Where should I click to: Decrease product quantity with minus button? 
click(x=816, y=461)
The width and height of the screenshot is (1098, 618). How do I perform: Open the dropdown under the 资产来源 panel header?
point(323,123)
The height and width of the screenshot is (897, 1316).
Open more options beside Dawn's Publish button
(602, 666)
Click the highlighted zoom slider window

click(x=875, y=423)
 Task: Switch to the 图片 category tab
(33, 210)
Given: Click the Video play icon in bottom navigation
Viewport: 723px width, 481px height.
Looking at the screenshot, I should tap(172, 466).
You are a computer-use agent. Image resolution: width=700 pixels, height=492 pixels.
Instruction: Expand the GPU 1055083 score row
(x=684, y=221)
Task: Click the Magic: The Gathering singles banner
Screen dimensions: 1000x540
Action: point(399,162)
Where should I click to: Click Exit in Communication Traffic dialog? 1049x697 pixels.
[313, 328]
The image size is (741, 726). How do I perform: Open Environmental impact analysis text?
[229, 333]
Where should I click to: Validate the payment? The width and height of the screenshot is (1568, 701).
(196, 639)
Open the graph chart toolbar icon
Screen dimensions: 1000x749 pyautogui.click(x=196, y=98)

********************

§ **Work item**
Look above for the line containing "Task: Click the", then please write out that line and each one after it through the end, exactly, with nothing else.

§ **Output for this exercise**
Task: Click the Magic: The Gathering singles banner
Screen dimensions: 1000x540
Action: point(399,162)
Where should I click to: Click Exit in Communication Traffic dialog? 1049x697 pixels.
[313, 328]
The image size is (741, 726). How do I perform: Open Environmental impact analysis text?
[229, 333]
Where should I click to: Validate the payment? The width and height of the screenshot is (1568, 701).
(196, 639)
Open the graph chart toolbar icon
Screen dimensions: 1000x749 pyautogui.click(x=196, y=98)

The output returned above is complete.